As a neophyte researcher performing a quantitative study, you are confronted with many critical decisions related to data analysis that require statistical knowledge. To perform statistical analysis of data from a quantitative study, you need to be able to (1) determine the necessary sample size to power your study adequately; (2) prepare the data for analysis; (3) describe the sample; (4) test the reliability of measures used in the study; (5) perform exploratory analyses of the data; (6) perform analyses guided by the study objectives, questions, or hypotheses; and (7) interpret the results of statistical procedures. We recommend consulting with a statistician or expert researcher early in the research process to help you develop a plan for accomplishing these seven tasks. A statistician is also invaluable in conducting data analysis for a study and interpreting the results.


Critical appraisal of the results of studies and statistical analyses both require an understanding of the statistical theory underlying the process of analysis. This chapter and the following four chapters provide you with the information needed for critical appraisal of the results sections of published studies and for performance of statistical procedures to analyze data in studies and in clinical practice. This chapter introduces the concepts of statistical theory and discusses some of the more pragmatic aspects of quantitative data analysis: the purposes of statistical analysis, the process of performing data analysis, the method for choosing appropriate statistical analysis techniques for a study, and resources for conducting statistical analysis procedures. Chapter 22 explains the use of statistics for descriptive purposes, such as describing the study sample or variables. Chapter 23 focuses on the use of statistics to examine proposed relationships among study variables, such as the relationships among the variables dyspnea, anxiety, and quality of life. Chapter 24 explores the use of statistics for prediction, such as using independent variables of age, gender, cholesterol values, and history of hypertension to predict the dependent variable of cardiac risk level. Chapter 25 guides you in using statistics to determine differences between groups, such as determining the difference in muscle strength and falls (dependent variables) between an experimental or intervention group receiving a strength training program (independent variable) and a comparison group receiving standard care.

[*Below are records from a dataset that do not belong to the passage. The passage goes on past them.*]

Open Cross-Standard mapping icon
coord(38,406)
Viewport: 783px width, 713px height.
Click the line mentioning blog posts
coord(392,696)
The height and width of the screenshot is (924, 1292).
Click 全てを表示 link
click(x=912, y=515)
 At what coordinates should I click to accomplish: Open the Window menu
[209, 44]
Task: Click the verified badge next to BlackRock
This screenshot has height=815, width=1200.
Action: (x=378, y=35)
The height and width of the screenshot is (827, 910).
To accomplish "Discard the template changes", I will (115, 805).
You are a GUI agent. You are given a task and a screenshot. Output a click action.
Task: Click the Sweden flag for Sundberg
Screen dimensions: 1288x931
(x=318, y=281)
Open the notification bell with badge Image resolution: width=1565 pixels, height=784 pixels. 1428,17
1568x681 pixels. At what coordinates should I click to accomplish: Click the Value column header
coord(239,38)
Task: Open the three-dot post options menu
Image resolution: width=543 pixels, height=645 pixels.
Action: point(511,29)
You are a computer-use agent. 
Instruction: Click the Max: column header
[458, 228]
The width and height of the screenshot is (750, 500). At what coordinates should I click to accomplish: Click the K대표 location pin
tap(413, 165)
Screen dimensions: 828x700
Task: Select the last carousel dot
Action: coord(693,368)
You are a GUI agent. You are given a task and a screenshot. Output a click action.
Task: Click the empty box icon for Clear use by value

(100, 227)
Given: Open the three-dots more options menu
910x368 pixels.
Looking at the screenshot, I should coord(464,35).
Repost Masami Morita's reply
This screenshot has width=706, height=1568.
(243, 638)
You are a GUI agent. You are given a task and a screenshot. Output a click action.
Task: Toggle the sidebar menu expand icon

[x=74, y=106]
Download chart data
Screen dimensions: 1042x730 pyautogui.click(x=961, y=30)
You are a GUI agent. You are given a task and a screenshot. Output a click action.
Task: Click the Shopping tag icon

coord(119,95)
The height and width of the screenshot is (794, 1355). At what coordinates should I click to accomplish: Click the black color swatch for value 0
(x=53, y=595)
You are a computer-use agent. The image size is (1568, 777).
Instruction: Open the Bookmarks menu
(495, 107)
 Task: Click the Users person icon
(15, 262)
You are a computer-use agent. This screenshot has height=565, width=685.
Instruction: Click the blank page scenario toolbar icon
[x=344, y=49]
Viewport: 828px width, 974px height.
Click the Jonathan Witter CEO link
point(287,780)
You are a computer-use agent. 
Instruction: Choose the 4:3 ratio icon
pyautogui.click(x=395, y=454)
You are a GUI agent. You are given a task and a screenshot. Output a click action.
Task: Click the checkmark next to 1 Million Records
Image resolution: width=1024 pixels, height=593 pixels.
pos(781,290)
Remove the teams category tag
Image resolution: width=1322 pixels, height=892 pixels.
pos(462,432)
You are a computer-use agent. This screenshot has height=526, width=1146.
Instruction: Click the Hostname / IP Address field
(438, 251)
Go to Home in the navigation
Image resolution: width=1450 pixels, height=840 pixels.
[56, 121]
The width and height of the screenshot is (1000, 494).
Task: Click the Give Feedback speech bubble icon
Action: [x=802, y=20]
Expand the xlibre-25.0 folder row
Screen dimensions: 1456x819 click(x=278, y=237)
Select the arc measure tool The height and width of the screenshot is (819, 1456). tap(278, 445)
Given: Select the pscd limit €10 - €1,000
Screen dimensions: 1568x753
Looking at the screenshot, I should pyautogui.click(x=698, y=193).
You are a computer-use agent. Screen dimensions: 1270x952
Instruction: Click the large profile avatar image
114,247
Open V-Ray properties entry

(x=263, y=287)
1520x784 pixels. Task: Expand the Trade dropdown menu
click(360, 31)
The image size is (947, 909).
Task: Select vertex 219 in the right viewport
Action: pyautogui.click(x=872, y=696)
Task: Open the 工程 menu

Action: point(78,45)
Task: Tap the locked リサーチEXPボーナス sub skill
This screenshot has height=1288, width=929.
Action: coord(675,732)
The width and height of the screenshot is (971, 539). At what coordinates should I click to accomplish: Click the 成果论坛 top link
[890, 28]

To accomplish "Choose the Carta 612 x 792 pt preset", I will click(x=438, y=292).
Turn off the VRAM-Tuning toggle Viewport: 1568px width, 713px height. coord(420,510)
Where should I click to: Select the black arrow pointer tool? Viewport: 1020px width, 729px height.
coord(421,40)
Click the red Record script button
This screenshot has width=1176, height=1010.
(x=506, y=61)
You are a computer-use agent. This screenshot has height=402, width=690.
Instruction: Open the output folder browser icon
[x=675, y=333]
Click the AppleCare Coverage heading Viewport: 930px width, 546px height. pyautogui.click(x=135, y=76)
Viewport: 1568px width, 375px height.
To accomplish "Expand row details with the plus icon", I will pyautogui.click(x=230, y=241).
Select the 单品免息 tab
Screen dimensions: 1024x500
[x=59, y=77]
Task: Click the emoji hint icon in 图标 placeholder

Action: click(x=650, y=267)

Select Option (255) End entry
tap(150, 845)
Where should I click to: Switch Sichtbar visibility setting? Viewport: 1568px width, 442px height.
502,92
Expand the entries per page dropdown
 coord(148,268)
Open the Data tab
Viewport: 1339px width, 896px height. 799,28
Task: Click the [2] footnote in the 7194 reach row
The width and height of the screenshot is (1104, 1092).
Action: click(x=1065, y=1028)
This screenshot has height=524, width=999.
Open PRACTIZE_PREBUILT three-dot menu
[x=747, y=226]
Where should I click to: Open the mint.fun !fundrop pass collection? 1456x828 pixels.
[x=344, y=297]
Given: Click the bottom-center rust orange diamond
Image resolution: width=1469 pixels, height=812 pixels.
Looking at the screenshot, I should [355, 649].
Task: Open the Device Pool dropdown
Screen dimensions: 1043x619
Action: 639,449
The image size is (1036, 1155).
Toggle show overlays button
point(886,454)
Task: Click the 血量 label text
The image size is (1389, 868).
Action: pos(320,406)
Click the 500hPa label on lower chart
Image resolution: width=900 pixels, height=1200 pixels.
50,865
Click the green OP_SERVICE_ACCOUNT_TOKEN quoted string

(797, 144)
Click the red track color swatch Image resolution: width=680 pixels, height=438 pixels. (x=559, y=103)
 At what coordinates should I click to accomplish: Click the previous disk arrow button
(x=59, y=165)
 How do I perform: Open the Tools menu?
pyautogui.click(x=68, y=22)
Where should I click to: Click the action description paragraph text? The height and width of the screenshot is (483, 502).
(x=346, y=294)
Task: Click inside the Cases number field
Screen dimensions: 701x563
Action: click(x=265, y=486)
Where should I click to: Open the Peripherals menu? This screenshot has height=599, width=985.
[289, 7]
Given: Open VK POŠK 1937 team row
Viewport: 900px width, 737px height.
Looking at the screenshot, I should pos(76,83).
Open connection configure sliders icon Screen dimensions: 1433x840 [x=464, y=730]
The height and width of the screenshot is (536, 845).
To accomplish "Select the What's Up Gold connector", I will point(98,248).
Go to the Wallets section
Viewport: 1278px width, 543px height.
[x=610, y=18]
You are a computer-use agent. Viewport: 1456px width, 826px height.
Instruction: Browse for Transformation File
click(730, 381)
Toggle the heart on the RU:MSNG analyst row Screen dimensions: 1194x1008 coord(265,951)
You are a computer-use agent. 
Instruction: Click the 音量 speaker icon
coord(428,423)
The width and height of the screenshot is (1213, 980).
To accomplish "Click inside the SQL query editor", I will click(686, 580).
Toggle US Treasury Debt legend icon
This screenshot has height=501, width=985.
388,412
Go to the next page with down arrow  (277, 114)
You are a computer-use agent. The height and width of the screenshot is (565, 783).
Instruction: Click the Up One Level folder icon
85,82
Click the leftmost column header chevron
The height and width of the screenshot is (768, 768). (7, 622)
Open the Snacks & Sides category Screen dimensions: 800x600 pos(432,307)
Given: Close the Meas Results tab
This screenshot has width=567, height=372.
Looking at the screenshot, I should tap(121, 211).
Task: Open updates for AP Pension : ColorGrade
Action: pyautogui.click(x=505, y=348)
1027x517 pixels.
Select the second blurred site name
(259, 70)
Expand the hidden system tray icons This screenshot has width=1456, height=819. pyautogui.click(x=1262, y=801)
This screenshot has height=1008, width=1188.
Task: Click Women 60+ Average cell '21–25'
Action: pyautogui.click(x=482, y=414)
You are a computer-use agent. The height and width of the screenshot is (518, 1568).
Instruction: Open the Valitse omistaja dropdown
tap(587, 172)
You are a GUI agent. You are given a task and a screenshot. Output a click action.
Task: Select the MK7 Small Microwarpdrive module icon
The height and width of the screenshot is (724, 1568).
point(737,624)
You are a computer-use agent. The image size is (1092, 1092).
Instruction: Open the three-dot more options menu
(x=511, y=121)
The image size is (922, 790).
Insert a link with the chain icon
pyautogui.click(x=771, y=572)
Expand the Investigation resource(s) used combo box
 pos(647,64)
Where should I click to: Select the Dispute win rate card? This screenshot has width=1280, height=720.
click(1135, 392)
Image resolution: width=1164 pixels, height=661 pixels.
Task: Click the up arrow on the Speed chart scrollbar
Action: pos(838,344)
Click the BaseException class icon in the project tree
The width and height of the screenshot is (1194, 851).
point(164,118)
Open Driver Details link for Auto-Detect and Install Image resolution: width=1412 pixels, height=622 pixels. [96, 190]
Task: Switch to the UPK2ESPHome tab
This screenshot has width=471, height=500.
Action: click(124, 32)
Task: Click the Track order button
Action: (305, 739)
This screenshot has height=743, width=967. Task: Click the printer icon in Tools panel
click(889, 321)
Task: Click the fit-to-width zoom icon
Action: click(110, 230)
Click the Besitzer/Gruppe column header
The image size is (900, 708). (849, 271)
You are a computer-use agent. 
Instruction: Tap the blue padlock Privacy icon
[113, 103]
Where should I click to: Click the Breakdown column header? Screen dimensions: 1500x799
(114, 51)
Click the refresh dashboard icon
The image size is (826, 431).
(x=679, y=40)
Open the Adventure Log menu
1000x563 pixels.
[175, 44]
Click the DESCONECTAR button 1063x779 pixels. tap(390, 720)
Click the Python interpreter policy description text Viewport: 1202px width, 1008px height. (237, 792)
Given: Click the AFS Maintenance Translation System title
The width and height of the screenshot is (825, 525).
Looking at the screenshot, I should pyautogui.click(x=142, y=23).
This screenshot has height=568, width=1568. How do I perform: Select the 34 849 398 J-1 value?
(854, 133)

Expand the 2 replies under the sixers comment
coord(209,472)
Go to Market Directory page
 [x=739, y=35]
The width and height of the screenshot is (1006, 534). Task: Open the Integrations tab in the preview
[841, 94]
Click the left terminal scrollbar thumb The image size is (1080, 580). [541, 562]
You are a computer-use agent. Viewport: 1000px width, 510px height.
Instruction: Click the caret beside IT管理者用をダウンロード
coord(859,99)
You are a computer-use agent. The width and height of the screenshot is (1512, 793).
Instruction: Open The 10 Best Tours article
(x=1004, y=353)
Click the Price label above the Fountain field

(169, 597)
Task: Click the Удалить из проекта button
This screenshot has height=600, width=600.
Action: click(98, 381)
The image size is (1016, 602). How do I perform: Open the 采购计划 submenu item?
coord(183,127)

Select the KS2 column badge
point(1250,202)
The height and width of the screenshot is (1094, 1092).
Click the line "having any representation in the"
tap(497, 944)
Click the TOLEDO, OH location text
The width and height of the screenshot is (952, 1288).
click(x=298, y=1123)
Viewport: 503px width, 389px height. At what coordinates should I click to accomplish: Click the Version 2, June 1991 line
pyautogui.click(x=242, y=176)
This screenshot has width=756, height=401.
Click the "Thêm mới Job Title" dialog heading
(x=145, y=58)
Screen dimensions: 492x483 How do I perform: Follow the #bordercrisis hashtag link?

Concepts of Statistical Theory


One reason nurses tend to avoid statistics is that many were taught the mathematical mechanics of calculating statistical formulas and were given little or no explanation of the logic behind the analysis procedure or the meaning of the results (Grove, 2007). This mathematical process is usually performed by computer, and information about it offers little assistance to the individuals making statistical decisions or explaining results. We approach data analysis from the perspective of enhancing your understanding of the meaning underlying statistical analysis. You can use this understanding either for critical appraisal of studies or for conducting data analyses.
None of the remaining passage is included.